#### About this task:
From the listing below, reproduce word for word the part that opens with the line containing "Image resolution: width=518" and closes with the line containing "Viewport: 357px width, 190px height."; reproduce nothing else.

#### Material provided:
___

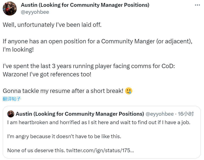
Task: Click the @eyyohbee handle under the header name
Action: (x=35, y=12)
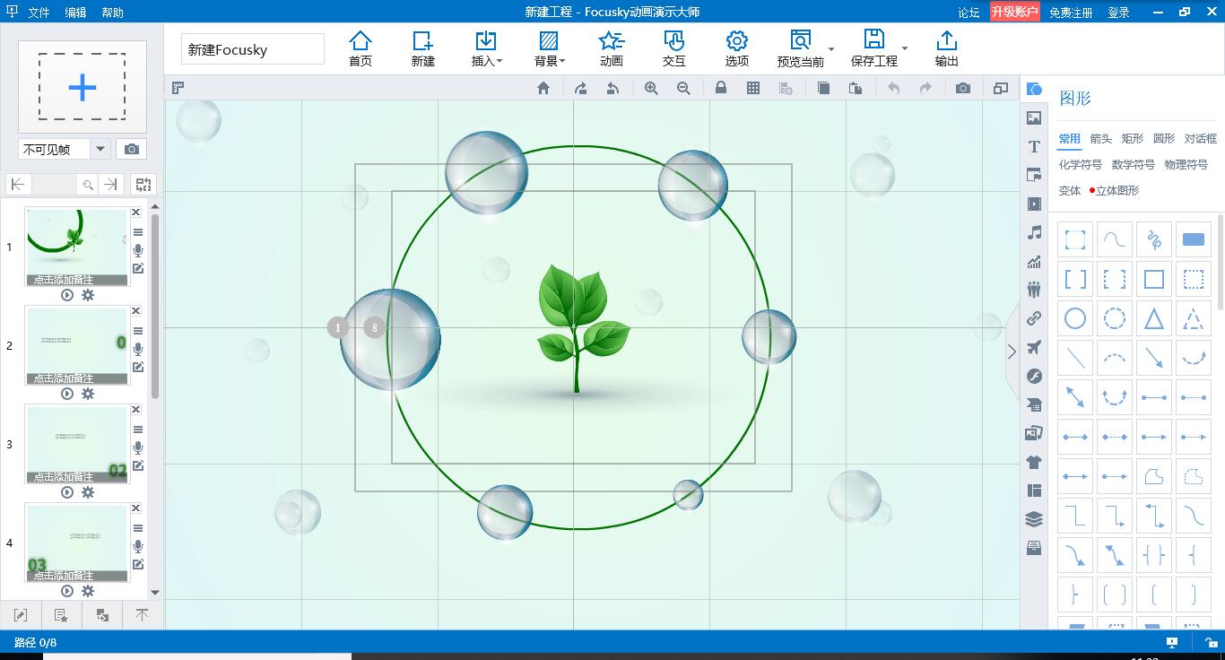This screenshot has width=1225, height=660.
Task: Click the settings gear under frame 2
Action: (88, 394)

___

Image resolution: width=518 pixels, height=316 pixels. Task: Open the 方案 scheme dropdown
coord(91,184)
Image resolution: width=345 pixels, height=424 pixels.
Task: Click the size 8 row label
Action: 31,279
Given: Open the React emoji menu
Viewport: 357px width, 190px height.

___

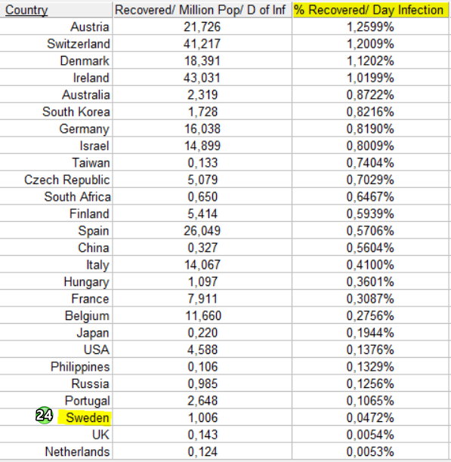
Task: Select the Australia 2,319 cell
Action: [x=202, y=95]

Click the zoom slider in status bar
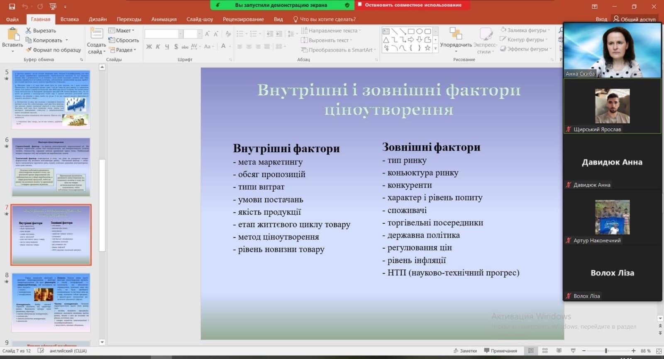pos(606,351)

___

#### Reply to the task:
Image resolution: width=518 pixels, height=316 pixels. Task: Open the 方案 scheme dropdown
coord(91,184)
Image resolution: width=345 pixels, height=424 pixels.
Task: Click the size 8 row label
Action: 31,279
Given: Open the React emoji menu
Viewport: 357px width, 190px height.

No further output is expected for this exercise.